| Onorevoli Colleghi! - I conflitti di competenza sorti
tra il Consiglio superiore della magistratura (CSM) ed il
Presidente della Repubblica, da una parte, e tra lo stesso CSM
ed il Ministro di grazia e giustizia, dall'altra, hanno
evidenziato l'esigenza di precisare la natura delle funzioni
demandate al CSM dalla Carta costituzionale e della revisione
delle norme in materia di composizione dell'organo predetto
non correlate alla natura delle funzioni demandategli ed
appalesatesi, in concreto, contrastanti con i princìpi
fondamentali della stessa Costituzione.
La previsione della magistratura come ordine autonomo ed
indipendente da ogni altro potere - di cui all'articolo 104
della Costituzione - non può renderla un ordinamento giuridico
separato, dotato di propria autonomia ed indipendenza anche
politica, alla stregua della diversa indipendenza
riconosciuta, ad esempio, alla Chiesa cattolica dall'articolo
7 della stessa Costituzione.

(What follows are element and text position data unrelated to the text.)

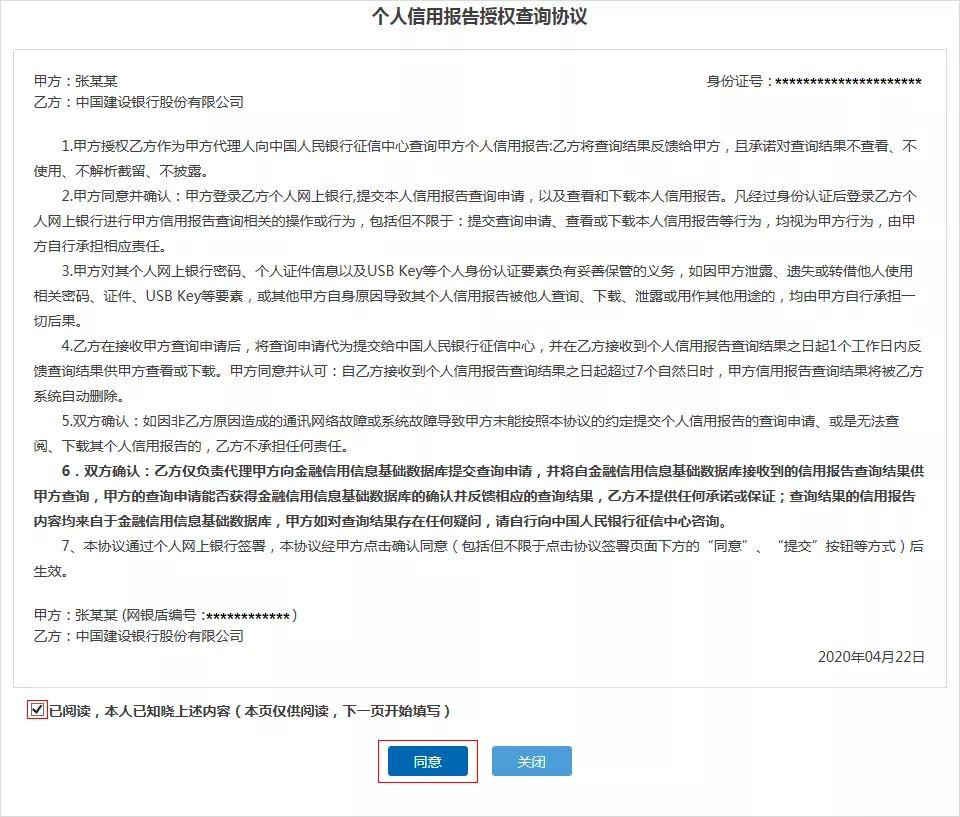Viewport: 960px width, 817px height.
Task: Select the red-boxed agree button
Action: (427, 760)
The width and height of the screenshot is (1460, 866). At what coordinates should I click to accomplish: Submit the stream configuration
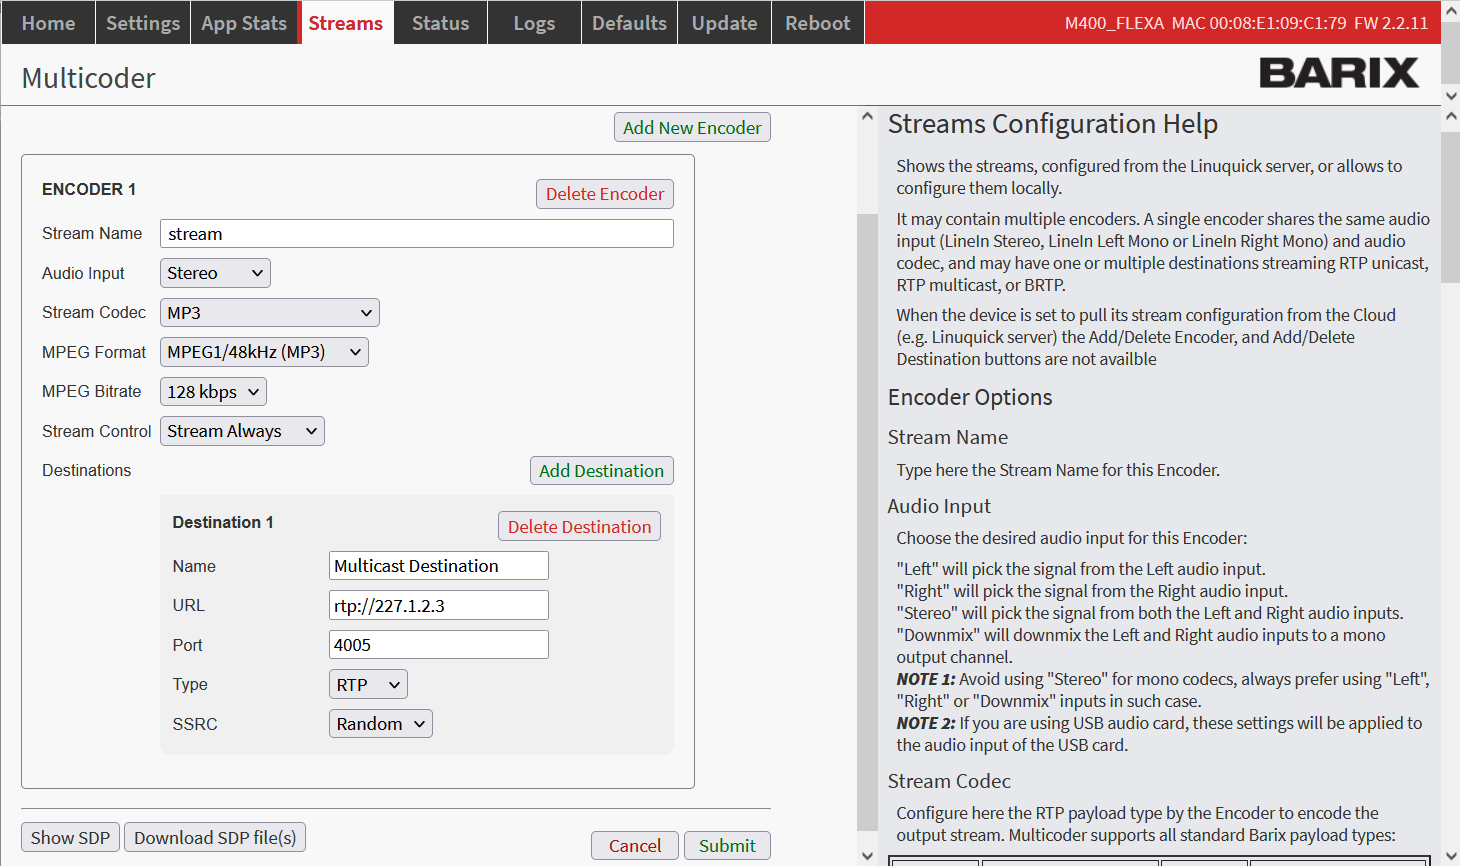pyautogui.click(x=727, y=846)
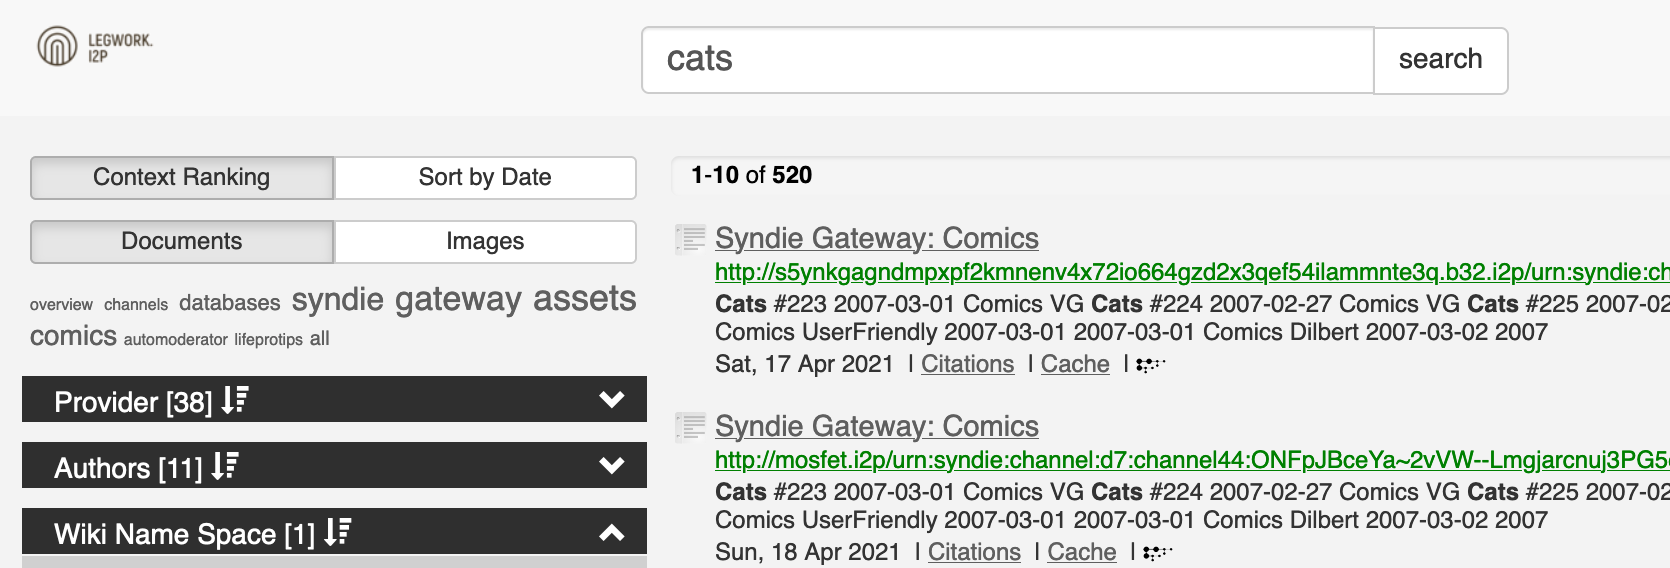This screenshot has height=568, width=1670.
Task: Collapse the Wiki Name Space facet
Action: 611,533
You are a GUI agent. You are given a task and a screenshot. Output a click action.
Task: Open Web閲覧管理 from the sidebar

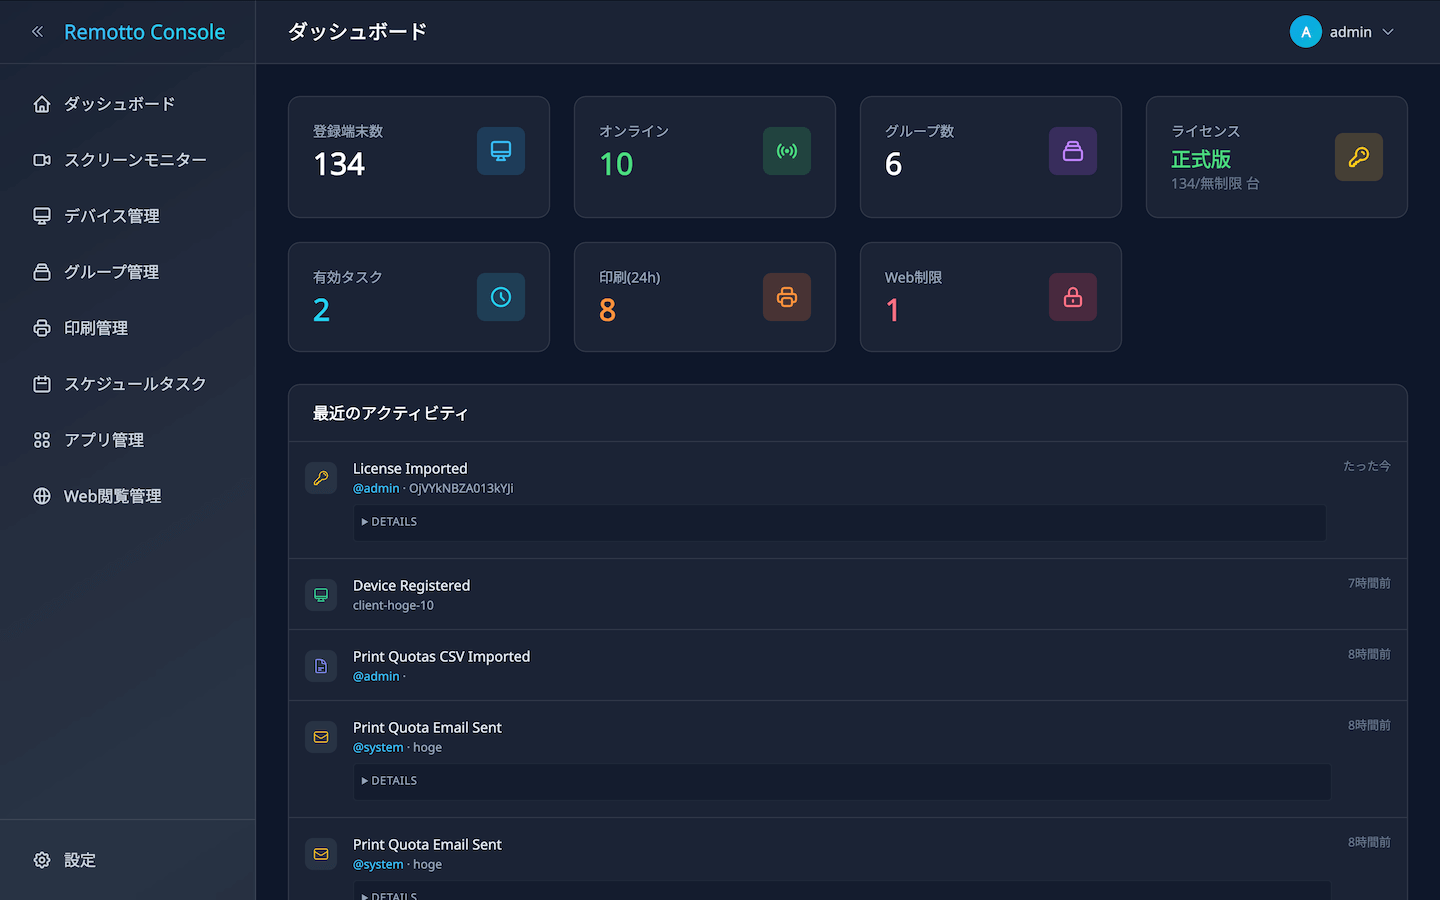[x=112, y=496]
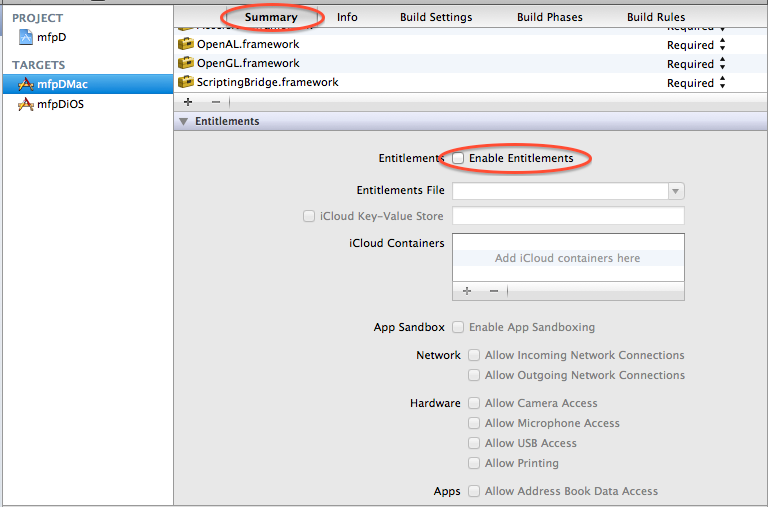Enable the Entitlements checkbox
The width and height of the screenshot is (768, 507).
(458, 158)

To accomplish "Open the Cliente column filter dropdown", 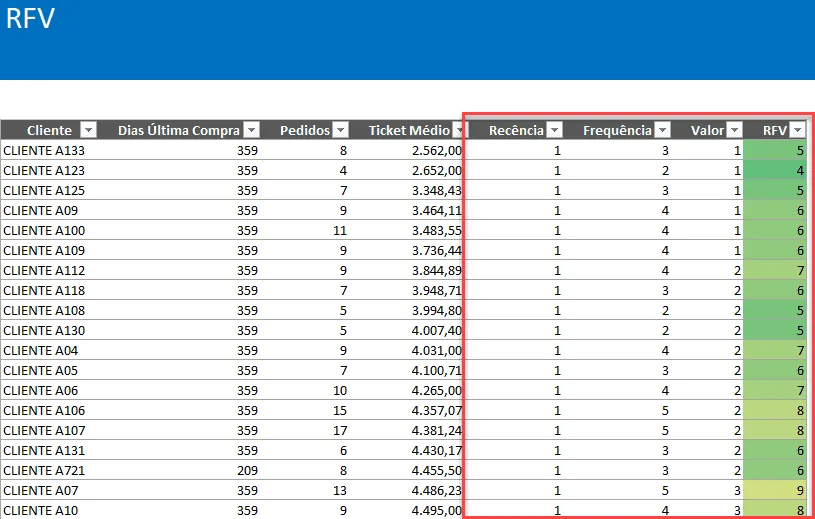I will point(89,130).
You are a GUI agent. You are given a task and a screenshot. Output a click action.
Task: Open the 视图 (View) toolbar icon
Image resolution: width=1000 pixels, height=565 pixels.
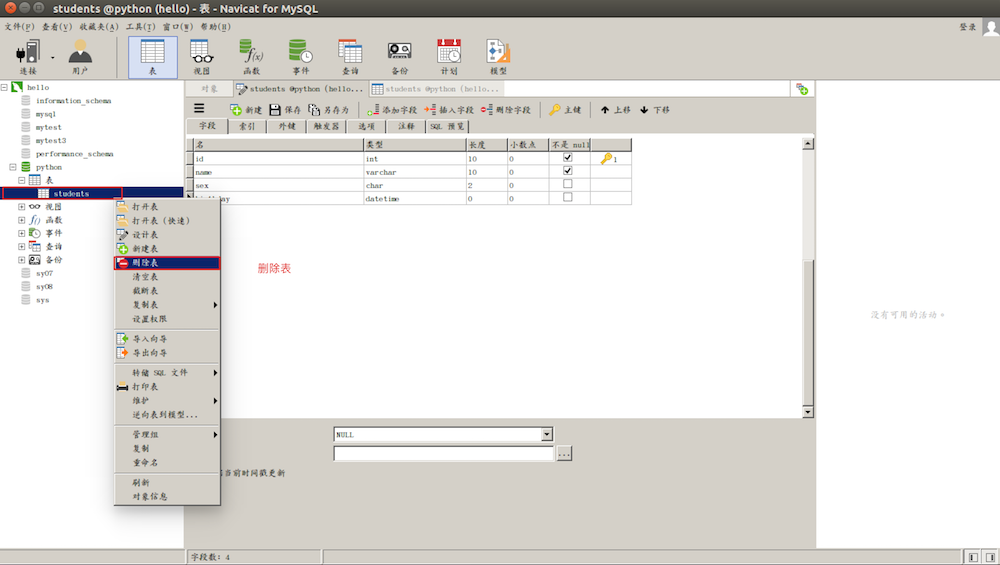click(x=201, y=56)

Alla magistratura è attribuito il
compito istituzionale di amministrare la giustizia; tale
compito ha un contenuto così squisitamente tecnico da
assurgere, addirittura, a considerazione di antiteticità nei
confronti di qualsiasi altra pubblica funzione ed, in
particolare, di quelle politiche, al punto che il terzo comma
dell'articolo 98 della Costituzione prevede la possibilità di
stabilire, con legge, per i magistrati, limitazioni al diritto
d'iscriversi ai partiti politici.
D'altra parte, è l'esistenza stessa del Ministro di grazia
e giustizia, organo politico per eccellenza, preposto
all'amministrazione giudiziaria, a contraddire
l'ipotizzabilità di competenze politiche del Consiglio
superiore.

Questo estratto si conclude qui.